**Aim of the task:**
In the records below, find the line containing "The width and" and transcribe it and every line after it exactly; leave the pictures out.
:: Dataset records ::
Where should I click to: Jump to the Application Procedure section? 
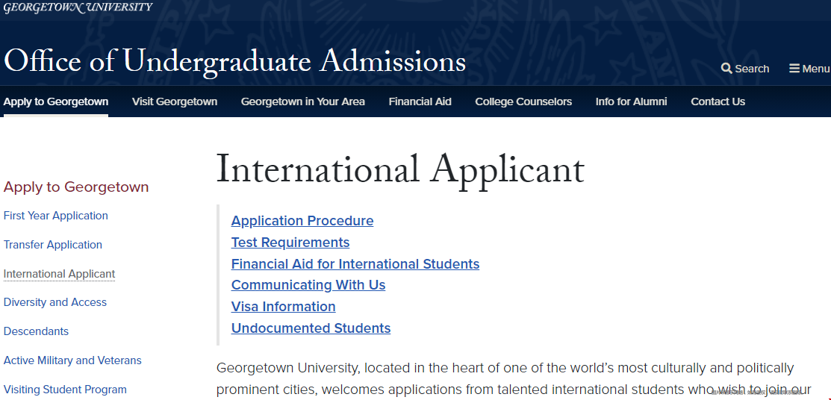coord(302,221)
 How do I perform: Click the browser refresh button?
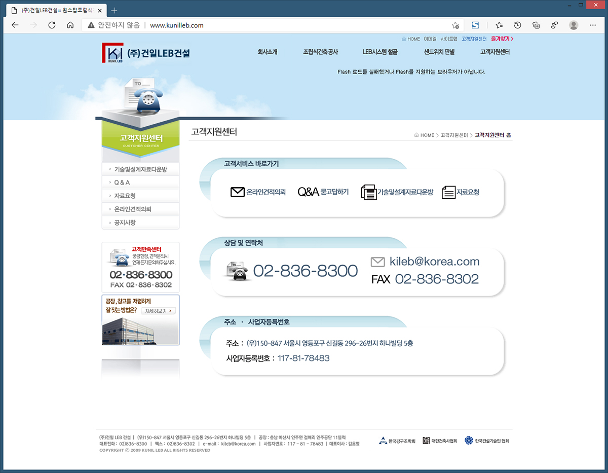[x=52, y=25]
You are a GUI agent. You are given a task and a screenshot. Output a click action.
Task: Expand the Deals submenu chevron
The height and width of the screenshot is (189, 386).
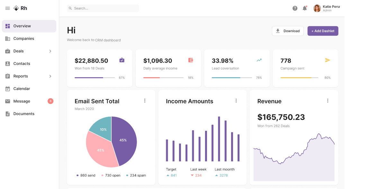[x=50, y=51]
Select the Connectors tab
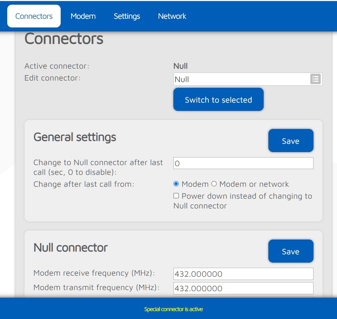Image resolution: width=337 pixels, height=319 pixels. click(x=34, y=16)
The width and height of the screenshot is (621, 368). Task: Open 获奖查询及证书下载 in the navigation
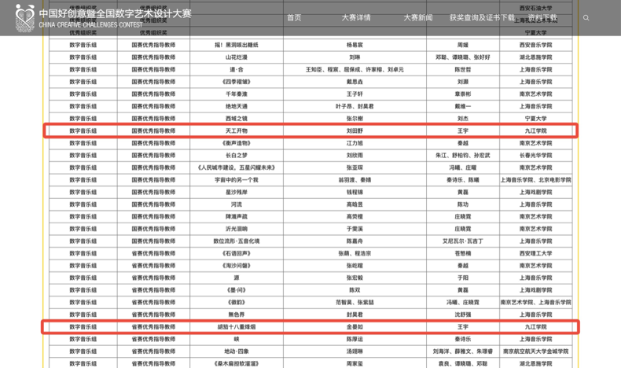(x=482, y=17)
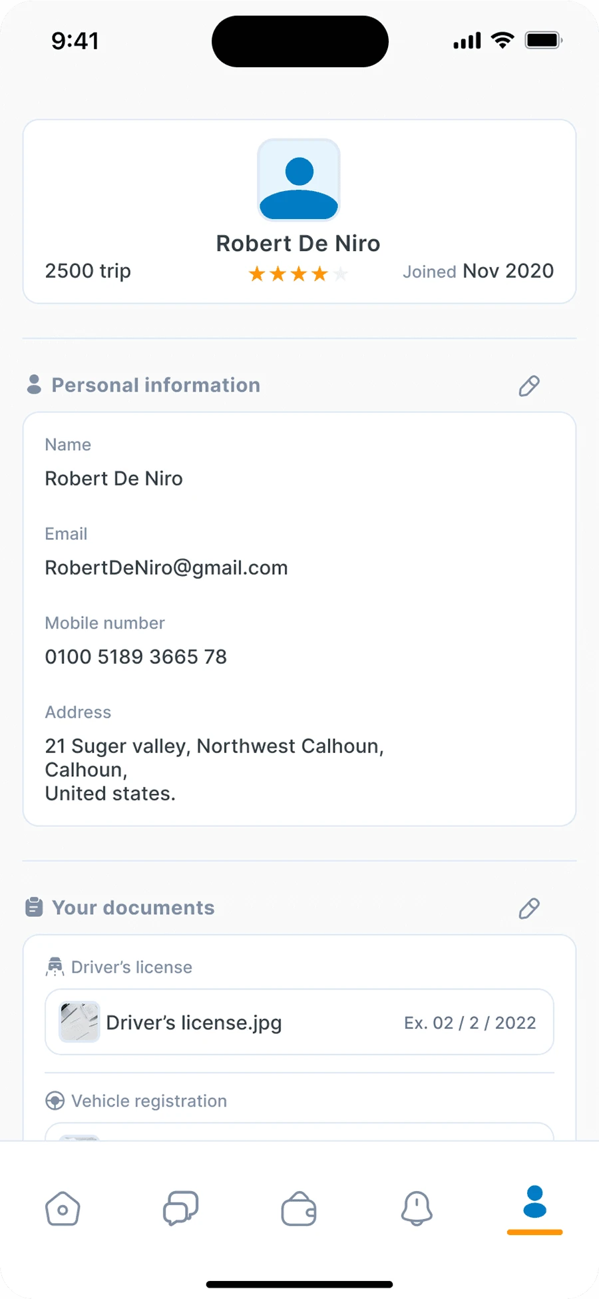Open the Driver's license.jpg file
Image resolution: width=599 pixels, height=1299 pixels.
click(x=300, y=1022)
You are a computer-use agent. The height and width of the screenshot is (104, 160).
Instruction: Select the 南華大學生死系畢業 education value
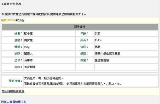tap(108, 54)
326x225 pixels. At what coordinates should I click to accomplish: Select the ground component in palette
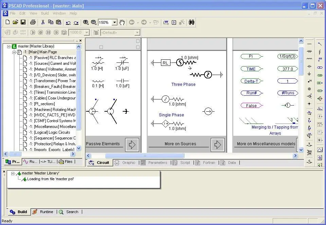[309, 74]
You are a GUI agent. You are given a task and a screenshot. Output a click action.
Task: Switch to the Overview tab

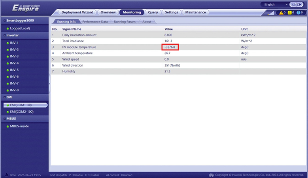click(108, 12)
:::
**Solved problem:**
The width and height of the screenshot is (621, 368). Task: Open 获奖查询及证书下载 in the navigation
(x=482, y=17)
Open the Driver's license.jpg file
Image resolution: width=599 pixels, height=1299 pixels.
click(x=300, y=1022)
You are a computer-use agent. The height and width of the screenshot is (104, 160).
Instruction: Select the 南華大學生死系畢業 education value
tap(108, 54)
326x225 pixels. At what coordinates should I click to accomplish: Select the ground component in palette
[309, 74]
You are a GUI agent. You are given a task and a screenshot. Output a click action.
Task: Switch to the Overview tab

click(108, 12)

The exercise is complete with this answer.